# ページ抜粋
■ ■ ■ ■

この記事では、百人一首『3番』の原文、読み方、決まり字、現代語訳と意味について説明します。
さらに、作者、出典や語呂合わせについても詳しく解説していきます。

百人一首『3番』の和歌とは

原文

あしびきの 山鳥の尾の しだり尾の ながながし夜を ひとりかも寝む

読み方・決まり字

あしびきの やまどりのおの しだりおの ながながしよを ひとりかもねむ

「あし」(二字決まり)

現代語訳・意味

山鳥の尾のように長く垂れ下がった尾っぽのように、長い秋の夜を、私はひとり寂しく寝ることになるのだろうか。

語句解説

あしびきの山に関連する言葉にかかる枕詞(まくらことば)。この歌では「山鳥」にかかっています。意味としては直接的にはないが、和歌のリズムを整える役割を果たします。
山鳥(やまどり)キジ科の鳥で、特に雄の尾が長いことで知られています。この歌では、その長い尾を「長い時間」の象徴として使用しています。
しだり尾(しだりお)「しだる」は「垂れる」という意味の動詞で、「しだり尾」は長く垂れ下がった尾を指します。ここでは山鳥の尾が長く垂れている様子を表し、その長さが秋の夜の長さにたとえられています。
ながながし夜(ながながしよ)長い長い夜という意味。「長し(ながし)」という形容詞を重ねることで、夜の長さがさらに強調されています。この長い夜は、恋人に会えない寂しさや孤独を象徴しています。
ひとりかも寝む(ひとりかもねむ)「ひとり」は「一人で」という意味。「かも」は疑問の意味を持つ係助詞で、「~なのだろうか」と詠嘆を表します。「寝む」は「寝るだろう」という推量の助動詞で、全体として「私はひとり寂しく寝ることになるのだろうか」という意味になります。

作者|柿本人麻呂

作者名柿本人麻呂(かきのもとのひとまろ)
生没年生年不詳 660年頃 ~ 720年頃に没したとされています。
家柄詳細な家系は不明ですが、高い身分ではなく、下級官人であったと考えられています。
役職持統天皇や文武天皇に仕えた宮廷歌人として活動し、地方官として石見国(現在の島根県西部)に赴任したこともあります。
業績日本の古代和歌を代表する歌人で、「歌聖(うたのひじり)」とも称され、後世の和歌の発展に大きな影響を与えました。
歌の特徴雄大で情感豊かな長歌や短歌を詠むことで知られています。枕詞や序詞などの修辞技法を巧みに使い、風景や感情を深く描写します。

出典|拾遺和歌集

出典拾遺和歌集(しゅういわかしゅう)
成立時期1005年頃(平安時代中期)
編纂者花山院(かざんいん)
位置づけ八代集の3番目の勅撰和歌集
収録歌数1,351首
歌の特徴優雅でしめやかな歌風が特徴で、贈答歌が減少し、旋頭歌や長歌が採用されています。古今集の伝統を重んじつつも、伝統の枠を超えた表現が多く見られます。

■ ■ ■ ■

# 記録データ
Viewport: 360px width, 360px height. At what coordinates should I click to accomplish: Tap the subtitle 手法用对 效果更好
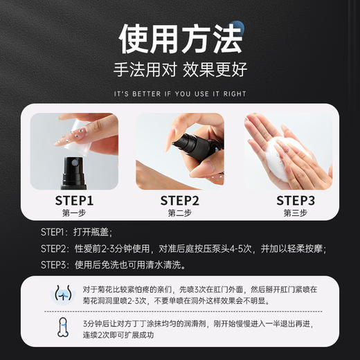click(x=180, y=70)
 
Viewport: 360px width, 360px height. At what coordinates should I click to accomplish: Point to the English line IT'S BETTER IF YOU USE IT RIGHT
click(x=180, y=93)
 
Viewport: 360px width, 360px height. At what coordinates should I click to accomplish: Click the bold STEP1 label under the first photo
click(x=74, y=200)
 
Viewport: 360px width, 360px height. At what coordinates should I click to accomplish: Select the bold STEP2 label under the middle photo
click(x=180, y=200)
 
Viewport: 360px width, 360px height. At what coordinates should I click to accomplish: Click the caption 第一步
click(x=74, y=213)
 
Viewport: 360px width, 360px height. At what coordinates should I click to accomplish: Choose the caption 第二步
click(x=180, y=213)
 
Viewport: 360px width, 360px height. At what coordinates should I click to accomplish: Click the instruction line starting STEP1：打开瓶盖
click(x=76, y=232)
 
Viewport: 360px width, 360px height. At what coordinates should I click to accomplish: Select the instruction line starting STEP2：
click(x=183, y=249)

■ ■ ■ ■

# 指示
[1] 上のリストの全行を、空行を除いて番号付きリストの形に整えてください。画像は入れないでください。
[2] 百人一首3番の解説を、最後の文の後から書き継いでください。

# 解答
[1]
1. Viewport: 360px width, 360px height. At what coordinates should I click to accomplish: Tap the subtitle 手法用对 效果更好
2. click(x=180, y=70)
3. Viewport: 360px width, 360px height. At what coordinates should I click to accomplish: Point to the English line IT'S BETTER IF YOU USE IT RIGHT
4. click(x=180, y=93)
5. Viewport: 360px width, 360px height. At what coordinates should I click to accomplish: Click the bold STEP1 label under the first photo
6. click(x=74, y=200)
7. Viewport: 360px width, 360px height. At what coordinates should I click to accomplish: Select the bold STEP2 label under the middle photo
8. click(x=180, y=200)
9. Viewport: 360px width, 360px height. At what coordinates should I click to accomplish: Click the caption 第一步
10. click(x=74, y=213)
11. Viewport: 360px width, 360px height. At what coordinates should I click to accomplish: Choose the caption 第二步
12. click(x=180, y=213)
13. Viewport: 360px width, 360px height. At what coordinates should I click to accomplish: Click the instruction line starting STEP1：打开瓶盖
14. click(x=76, y=232)
15. Viewport: 360px width, 360px height. At what coordinates should I click to accomplish: Select the instruction line starting STEP2：
16. click(x=183, y=249)

[2]
収録巻「恋三」773番

語呂合わせ

あしびきの やまどりのおの しだりおの ながながしよを ひとりかもねむ

あし(足) ながなが(長長)

百人一首『3番』の和歌の豆知識

山鳥の「ひとり寝」の由来

この歌で登場する「山鳥」は、夜になると雌雄が別々に寝ると考えられていました。

昼間はつがいで過ごすものの、夜になると谷を隔てて離れて寝る習性があるとされていたため、「ひとり寝」の象徴としてよく使われました。これが、恋人と離れ離れに過ごす寂しさを表す要素になっています。

秋の歌とは限らない?

現代の解釈では「秋の長い夜」というふうに捉えられがちですが、万葉集ではこの歌が「秋の歌」としては明示されていません。

実際には「夜の長さ」に注目した歌であり、秋に限った解釈ではない可能性もあります。ただし、平安時代以降の人々は「長い夜=秋」と捉えることが多く、秋の歌として定着していきました。

作者の真偽に疑問?

柿本人麻呂はこの歌の作者とされていますが、実はこの歌が彼の真作であるかどうかには議論があります。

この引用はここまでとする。